• [EXTRACTED TEXT]
Start of Block
While visiting Ogden Museum, we encourage you to view the 9th Annual HBCU Art Showcase in the Education Gallery, presented in partnership with The New Orleans Chapter of The Links, Incorporated. This exhibition provides a platform for young students of color to share their voice and offer commentary on the impactful times in which we all live. Featured are works of art by students attending Dillard University, Southern University at New Orleans and Xavier University of Louisiana.
In addition, please view our current exhibition, Be Your Wonderful Self: The Portraits of Beauford Delaney, organized by Michael Rosenfeld Gallery, LLC, New York, NY. Beauford Delaney was born on December 30, 1901, in Knoxville, Tennessee, to Samuel Delaney, a barber and a Methodist minister, and Delia Johnson Delaney, a seamstress born of slave parents. Featuring portraits and abstract works, Be Your Wonderful Self: The Portraits of Beauford Delaney explores the preeminent status portraiture held in the artist’s life and work, following the trajectory of his career from his “Greene Street” period in New York through his ardent embrace of pure abstraction after his relocation to Paris in 1953.
End of Block
• [TASK MATERIAL]
Start of Block
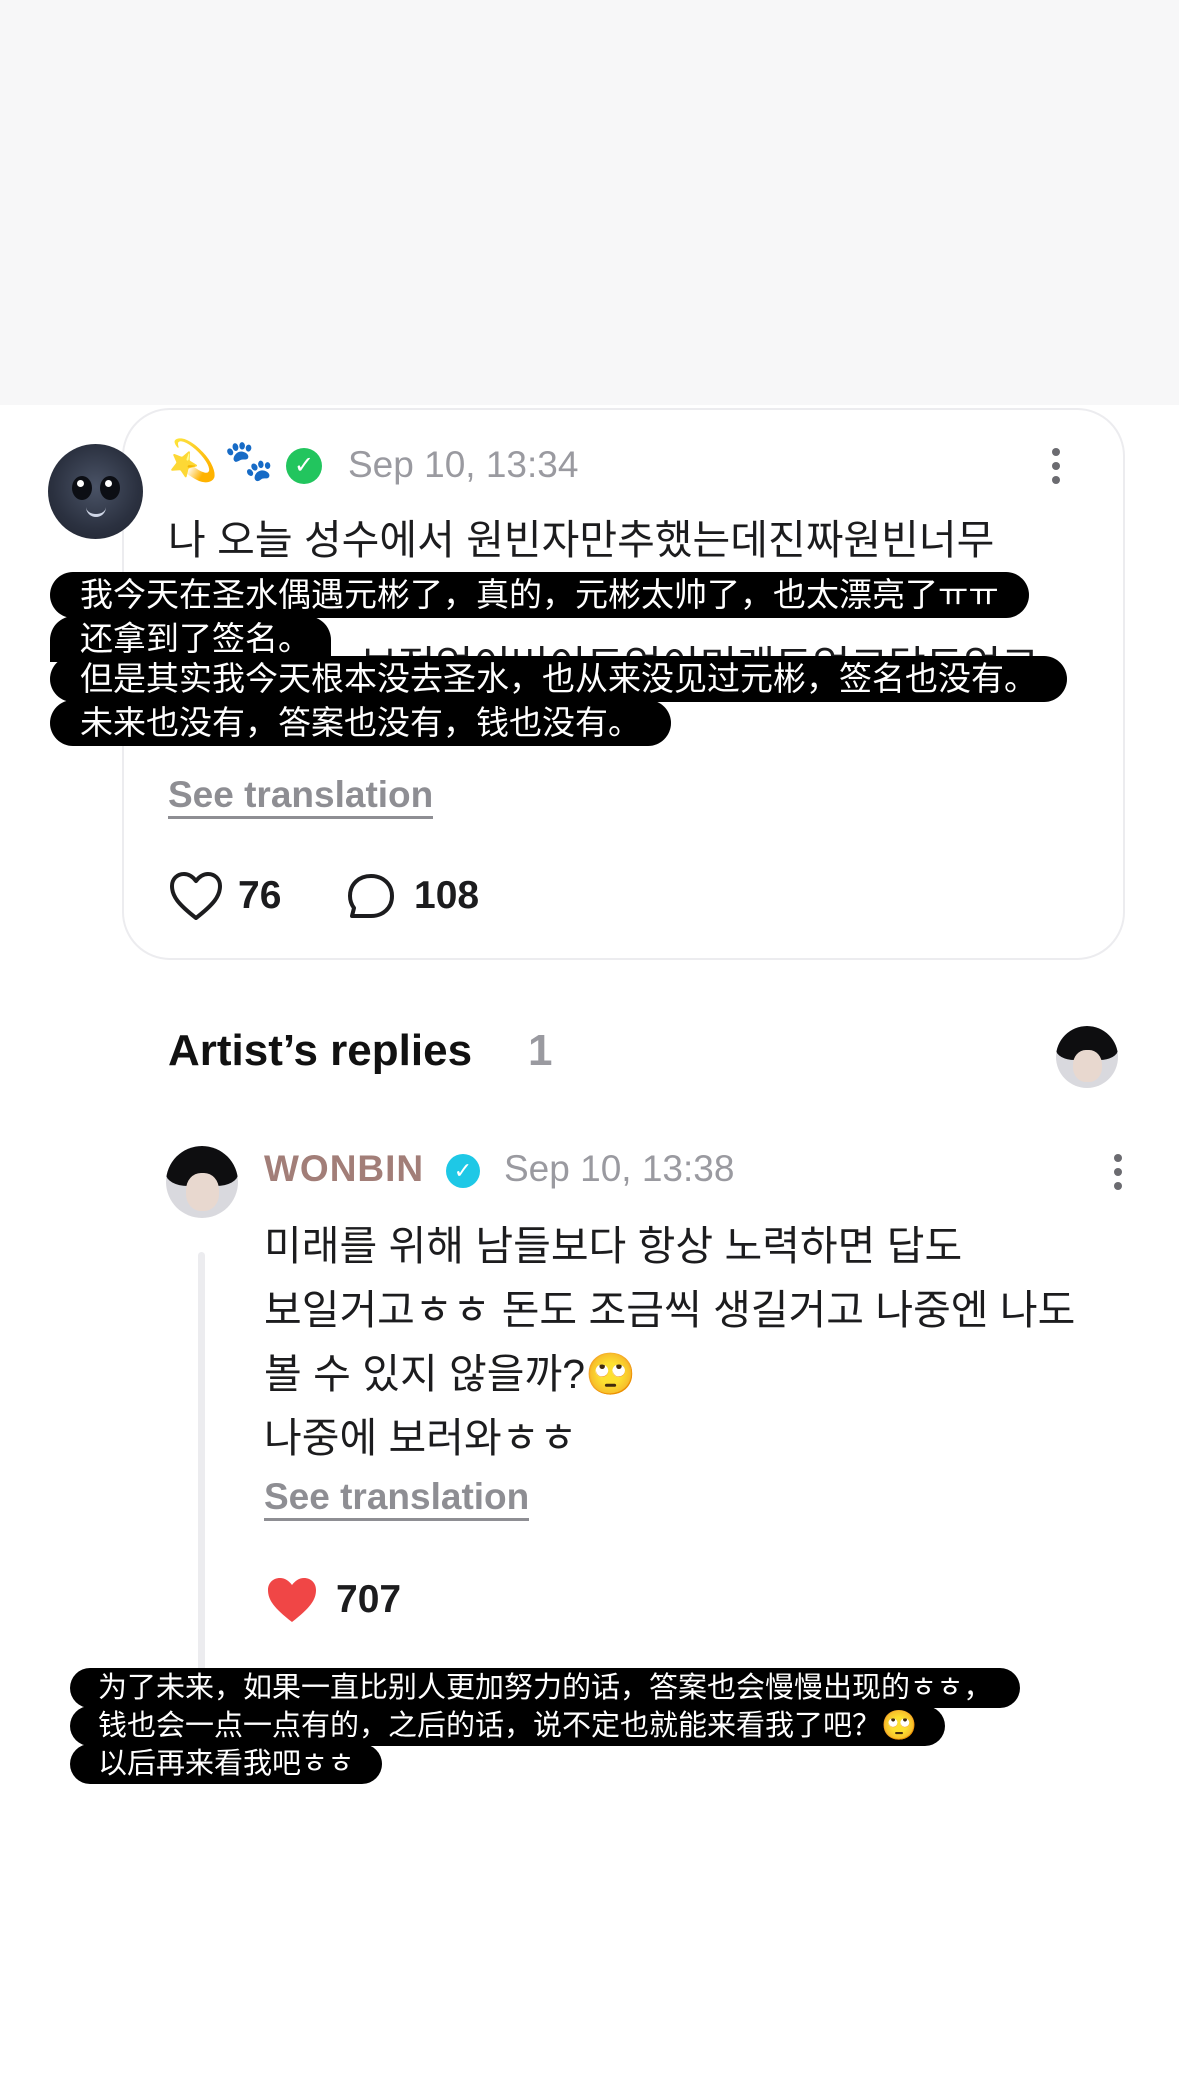  I want to click on verified-badge-icon: ✓, so click(304, 466).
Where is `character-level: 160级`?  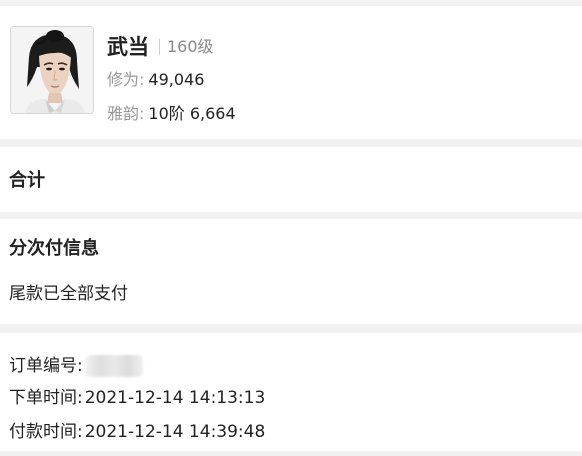
character-level: 160级 is located at coordinates (190, 46).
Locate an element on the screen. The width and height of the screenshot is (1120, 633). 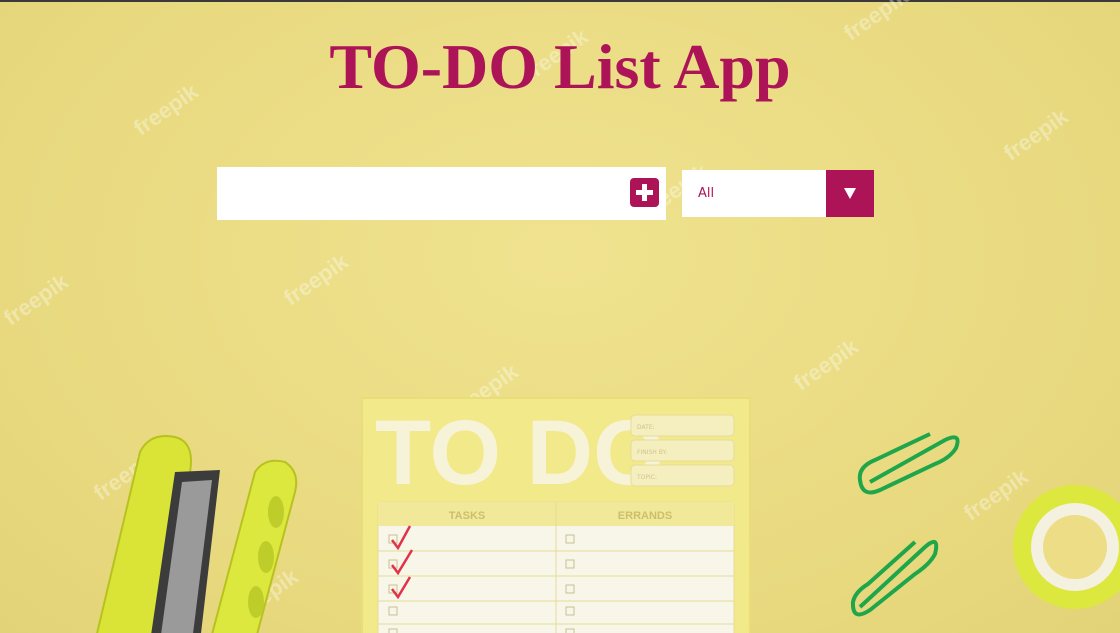
stapler-image is located at coordinates (197, 534).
End of Block
• [ACTIVITY 1]
Answer these questions about the museum exhibitions text, one line each:
(a) Students from which universities have works in the HBCU Art Showcase?
(b) In what city and state was Beauford Delaney born?
(c) In what year did Delaney relocate to Paris?
• [ACTIVITY 2] Turn the records from the line containing "Locate an element" down to the end of the records into a numbered list, skipping any blank lines. Leave the pictures out.

• [EXPECTED ANSWER 1]
(a) Dillard University, Southern University at New Orleans and Xavier University of Louisiana
(b) Knoxville, Tennessee
(c) 1953

• [EXPECTED ANSWER 2]
1. Locate an element on the screen. The width and height of the screenshot is (1120, 633). 
2. stapler-image is located at coordinates (197, 534).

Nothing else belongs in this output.